As with all TB programmes, active surveillance for adverse events is critical to ensure safety and minimize short-term and long-term morbidity of patients. A schedule for monitoring examinations should be established and applied to all patients receiving treatment with the BPaLM/BPaL regimen. Patients should undergo appropriate evaluation at the beginning of treatment (baseline), and during and after treatment. Common adverse events for each drug used in the BPaLM/BPaL regimen can be found in Web Annex 1, and a schedule of recommended investigations at baseline and during follow-up is given in Table 4.2. The monitoring schedule should consider the following:
- laboratory and ECG monitoring should be continued at monthly intervals for the duration of treatment (i.e. 9 months in the case of treatment prolongation);
- in the case of electrolyte disturbances, haematologic or ECG abnormalities, more frequent monitoring may be performed; and
- more frequent monitoring may be advisable in specific situations; for example, in older people, People with HIV, those affected by hepatitis (caused by hepatitis B virus [HBV] or hepatitis C virus [HCV]), those with diabetes mellitus, those with moderate to severe hepatic or renal impairment, or those with baseline anaemia or visual disturbances (e.g. glaucoma, cataract or colour blindness).

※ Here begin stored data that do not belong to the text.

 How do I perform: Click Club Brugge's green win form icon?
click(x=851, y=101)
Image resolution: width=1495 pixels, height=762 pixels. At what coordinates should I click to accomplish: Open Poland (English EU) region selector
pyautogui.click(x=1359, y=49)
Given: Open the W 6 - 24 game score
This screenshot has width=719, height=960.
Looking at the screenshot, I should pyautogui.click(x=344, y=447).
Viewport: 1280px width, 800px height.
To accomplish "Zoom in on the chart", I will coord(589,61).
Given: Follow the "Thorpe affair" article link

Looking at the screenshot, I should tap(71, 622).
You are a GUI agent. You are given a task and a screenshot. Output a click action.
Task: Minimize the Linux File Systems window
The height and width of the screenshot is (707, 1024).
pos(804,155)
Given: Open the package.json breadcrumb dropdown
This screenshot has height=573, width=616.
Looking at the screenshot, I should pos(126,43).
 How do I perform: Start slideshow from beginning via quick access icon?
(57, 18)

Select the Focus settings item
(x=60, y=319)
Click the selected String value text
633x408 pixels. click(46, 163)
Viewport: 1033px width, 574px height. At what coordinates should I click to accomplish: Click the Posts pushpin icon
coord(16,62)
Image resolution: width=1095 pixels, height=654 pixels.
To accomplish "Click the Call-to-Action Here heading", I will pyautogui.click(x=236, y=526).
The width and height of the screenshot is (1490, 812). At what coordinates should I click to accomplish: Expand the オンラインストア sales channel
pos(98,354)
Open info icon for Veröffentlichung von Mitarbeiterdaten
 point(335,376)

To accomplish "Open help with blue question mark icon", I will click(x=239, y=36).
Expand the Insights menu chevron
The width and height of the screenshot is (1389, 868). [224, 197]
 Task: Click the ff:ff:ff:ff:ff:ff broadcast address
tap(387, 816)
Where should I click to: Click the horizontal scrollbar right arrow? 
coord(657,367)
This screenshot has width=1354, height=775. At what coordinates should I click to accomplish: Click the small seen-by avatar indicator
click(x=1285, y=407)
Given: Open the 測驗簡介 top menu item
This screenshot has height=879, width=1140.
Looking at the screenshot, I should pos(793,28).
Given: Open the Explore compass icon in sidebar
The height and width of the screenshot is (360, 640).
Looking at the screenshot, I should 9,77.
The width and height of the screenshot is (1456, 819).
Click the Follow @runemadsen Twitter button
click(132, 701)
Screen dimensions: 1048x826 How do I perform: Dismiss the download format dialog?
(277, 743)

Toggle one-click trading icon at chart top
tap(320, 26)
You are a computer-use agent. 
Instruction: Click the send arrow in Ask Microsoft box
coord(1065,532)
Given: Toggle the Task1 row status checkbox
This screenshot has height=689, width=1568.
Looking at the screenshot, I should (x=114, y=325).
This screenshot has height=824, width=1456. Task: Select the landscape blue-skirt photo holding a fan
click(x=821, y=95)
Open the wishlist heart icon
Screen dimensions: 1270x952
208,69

The WHO framework for aDSM needs to be applied to patients on any type of MDR-TB regimen, to ensure appropriate action and an acceptable level of monitoring for and prompt response to adverse events (Web Annex 3); the framework should be applied alongside monitoring for treatment outcomes, including early monitoring for treatment failure. Additional evidence on adverse events will be important to build the evidence base on the safety of the BPaLM/BPaL regimen in varied settings. Monitoring of changes in dosing and duration of linezolid can also inform the future evidence base on the wider use of the BPaLM/BPaL regimen and the tolerability of linezolid in this regimen.
The NTP should thus actively monitor drug safety to ensure proper patient care, to report any adverse events to the responsible drug safety authority in the country, and to inform national and global policy.